Don Juan: sesso, morte e luci rosse

 

Finito lo spettacolo, lo spettatore viene catapultato nello spettacolo stesso, o meglio, ci si prova, gli si dà una possibilità: luci rosse nel foyer, mascherina di pizzo nero a nascondere l’identità, braccialetto rosa per entrare nel party esclusivo: alcol, musica, pole dance: ognuno faccia il proprio gioco. Don Juan è morto, viva Don Juan!

Don Juan In Soho, lo spettacolo messo in scena dai fratelli Russo (Gabriele regista, Daniele protagonista) prende le mosse da un adattamento moderno di Patrick Marber che a sua volta si ispira al più classico Molière, classico, certo, ma la satira volgare e feroce attraversa felice i secoli e arriva fino a noi, fendendo epoche e corpi, restando intatta e divertente.

Protagonista è appunto il DJ sfrenato libertino che appena sposato si consola  con un’orgia di cui lui è il quindicesimo partecipante che gode degli altri quattordici, tutti per lui, senza alcun dubbio. Brasiliane, croate, slovene, inglesi, francesi, manca un’eschimese, che problema c’è, si prenota subito un volo ed è fatta. È il suo fido servo a provvedere a tutto, suo malgrado, servo che però – come si dice a Napolichiagne e fotte: gli tocca sbrigare tutte le grane certo, ma ha la consolazione delle briciole lasciategli dal padrone a cui nessuno direbbe di no, nonché possiede ossessivamente e aggiorna compulsivamente il cosiddetto catalogo di tutte le discinte forme femminili conquistate e usate dal suo libertino padrone, gambe ovunque a dir poco: un vero e proprio tesoro, sì.

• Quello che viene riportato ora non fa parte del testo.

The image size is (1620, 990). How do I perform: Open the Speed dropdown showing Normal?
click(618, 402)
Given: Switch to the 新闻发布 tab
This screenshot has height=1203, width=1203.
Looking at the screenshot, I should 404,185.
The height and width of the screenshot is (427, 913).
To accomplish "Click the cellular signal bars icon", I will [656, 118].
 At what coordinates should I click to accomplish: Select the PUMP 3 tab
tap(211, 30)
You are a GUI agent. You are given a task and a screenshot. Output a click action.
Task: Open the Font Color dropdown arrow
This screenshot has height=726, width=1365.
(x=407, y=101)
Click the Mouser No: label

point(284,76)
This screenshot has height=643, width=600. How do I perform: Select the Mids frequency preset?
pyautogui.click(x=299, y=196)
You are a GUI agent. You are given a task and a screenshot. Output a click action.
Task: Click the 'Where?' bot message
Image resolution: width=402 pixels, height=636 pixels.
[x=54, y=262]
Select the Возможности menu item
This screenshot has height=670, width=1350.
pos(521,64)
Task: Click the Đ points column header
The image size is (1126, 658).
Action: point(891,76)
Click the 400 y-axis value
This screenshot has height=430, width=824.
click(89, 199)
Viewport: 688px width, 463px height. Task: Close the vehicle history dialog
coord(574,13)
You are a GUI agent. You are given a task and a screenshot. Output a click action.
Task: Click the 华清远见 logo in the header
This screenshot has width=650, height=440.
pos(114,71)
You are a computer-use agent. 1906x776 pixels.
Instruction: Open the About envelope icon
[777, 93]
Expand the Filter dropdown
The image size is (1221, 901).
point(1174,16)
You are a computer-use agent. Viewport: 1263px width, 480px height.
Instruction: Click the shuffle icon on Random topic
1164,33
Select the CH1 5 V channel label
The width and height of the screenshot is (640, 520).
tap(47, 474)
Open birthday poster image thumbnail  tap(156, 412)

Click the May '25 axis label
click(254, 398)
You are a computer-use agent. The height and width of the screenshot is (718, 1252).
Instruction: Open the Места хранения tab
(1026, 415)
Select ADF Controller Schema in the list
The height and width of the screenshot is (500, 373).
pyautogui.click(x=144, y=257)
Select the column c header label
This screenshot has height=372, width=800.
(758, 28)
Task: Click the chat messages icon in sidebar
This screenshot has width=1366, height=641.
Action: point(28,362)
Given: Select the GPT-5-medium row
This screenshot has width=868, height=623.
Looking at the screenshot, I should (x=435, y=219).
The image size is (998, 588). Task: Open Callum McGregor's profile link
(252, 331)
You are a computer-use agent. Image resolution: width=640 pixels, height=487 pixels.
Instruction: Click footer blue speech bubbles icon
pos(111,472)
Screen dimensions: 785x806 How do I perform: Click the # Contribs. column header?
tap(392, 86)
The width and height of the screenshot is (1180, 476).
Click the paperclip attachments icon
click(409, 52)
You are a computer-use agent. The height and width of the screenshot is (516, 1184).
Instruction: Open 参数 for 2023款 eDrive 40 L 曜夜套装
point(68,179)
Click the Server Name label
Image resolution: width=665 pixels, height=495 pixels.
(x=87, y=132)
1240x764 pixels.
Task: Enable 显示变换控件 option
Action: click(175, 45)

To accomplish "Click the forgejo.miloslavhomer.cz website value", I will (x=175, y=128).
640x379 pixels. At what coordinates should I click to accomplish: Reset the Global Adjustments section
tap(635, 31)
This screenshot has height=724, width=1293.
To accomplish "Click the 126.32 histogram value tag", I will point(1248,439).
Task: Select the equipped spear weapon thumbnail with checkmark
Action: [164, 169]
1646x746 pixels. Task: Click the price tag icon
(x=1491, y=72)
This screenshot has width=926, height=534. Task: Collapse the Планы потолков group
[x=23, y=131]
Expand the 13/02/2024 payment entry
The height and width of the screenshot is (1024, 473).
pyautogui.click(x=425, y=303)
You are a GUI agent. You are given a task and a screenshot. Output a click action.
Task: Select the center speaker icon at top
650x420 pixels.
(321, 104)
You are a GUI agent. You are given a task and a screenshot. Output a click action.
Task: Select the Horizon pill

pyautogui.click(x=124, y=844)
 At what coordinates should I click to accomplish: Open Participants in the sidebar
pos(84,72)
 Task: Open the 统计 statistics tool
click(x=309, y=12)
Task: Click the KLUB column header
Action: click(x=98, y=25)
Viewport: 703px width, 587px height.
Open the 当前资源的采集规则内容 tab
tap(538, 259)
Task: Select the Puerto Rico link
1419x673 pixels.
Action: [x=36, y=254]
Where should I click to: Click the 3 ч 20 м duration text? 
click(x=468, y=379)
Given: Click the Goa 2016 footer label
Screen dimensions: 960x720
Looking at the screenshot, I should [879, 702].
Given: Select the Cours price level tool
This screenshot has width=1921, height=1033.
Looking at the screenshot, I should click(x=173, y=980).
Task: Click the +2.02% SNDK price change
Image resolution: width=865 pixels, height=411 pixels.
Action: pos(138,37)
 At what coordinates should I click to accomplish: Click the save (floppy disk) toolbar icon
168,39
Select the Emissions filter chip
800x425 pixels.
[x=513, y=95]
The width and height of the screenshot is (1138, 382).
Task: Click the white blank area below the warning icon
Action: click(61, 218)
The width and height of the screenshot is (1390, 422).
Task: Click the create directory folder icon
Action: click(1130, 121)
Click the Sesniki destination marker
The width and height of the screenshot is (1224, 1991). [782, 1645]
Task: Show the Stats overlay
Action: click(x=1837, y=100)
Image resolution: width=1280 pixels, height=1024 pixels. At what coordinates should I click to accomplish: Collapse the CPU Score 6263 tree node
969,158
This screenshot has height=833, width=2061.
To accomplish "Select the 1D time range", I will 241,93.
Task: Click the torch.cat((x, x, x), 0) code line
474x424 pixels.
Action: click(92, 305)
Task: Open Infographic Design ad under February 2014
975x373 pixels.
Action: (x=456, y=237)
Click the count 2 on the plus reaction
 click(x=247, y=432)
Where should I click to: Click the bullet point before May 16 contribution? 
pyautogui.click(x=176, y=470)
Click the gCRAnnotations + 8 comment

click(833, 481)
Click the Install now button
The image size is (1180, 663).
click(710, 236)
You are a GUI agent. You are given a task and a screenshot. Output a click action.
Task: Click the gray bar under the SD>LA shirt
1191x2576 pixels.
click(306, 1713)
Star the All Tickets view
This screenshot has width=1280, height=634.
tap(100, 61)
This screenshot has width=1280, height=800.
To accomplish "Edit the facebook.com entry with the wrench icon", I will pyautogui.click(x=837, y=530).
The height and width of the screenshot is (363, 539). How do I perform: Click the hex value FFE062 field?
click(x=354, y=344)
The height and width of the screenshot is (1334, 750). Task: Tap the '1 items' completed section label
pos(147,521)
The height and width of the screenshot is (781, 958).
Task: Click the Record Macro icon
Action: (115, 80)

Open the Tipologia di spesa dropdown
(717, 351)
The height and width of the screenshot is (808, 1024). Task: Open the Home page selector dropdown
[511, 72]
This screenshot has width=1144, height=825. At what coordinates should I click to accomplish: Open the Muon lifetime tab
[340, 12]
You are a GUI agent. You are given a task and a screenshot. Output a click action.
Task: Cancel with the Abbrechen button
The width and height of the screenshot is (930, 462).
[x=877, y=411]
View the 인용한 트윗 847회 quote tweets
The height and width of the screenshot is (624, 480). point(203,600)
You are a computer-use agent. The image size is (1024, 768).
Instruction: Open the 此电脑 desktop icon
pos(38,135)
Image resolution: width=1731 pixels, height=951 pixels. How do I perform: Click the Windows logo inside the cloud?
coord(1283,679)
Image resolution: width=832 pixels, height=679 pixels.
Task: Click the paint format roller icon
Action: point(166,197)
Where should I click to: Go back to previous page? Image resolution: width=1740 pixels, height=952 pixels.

Taluni tentano di far rinsavire il nostro: prima i fratelli della sposa, poi il padre: ma il nostro non ci pensa nemmeno, al massimo fa commedia, farsa, finta. Perché sposarsi allora, se non si vuole porre fine alla conquista? Il matrimonio è semplice conquista di purezza da corrompere, forse che c’è qualcosa di più orgasmico e soddisfacente di un bianco da sporcare, questo lo scopo, e soprattutto perché smettere, a che serve la fedeltà? La morte è l’unica fine, ma fino a che si può cercare, conquistare e scopare, sempre, anche davanti alla morte che chiama e avvisa.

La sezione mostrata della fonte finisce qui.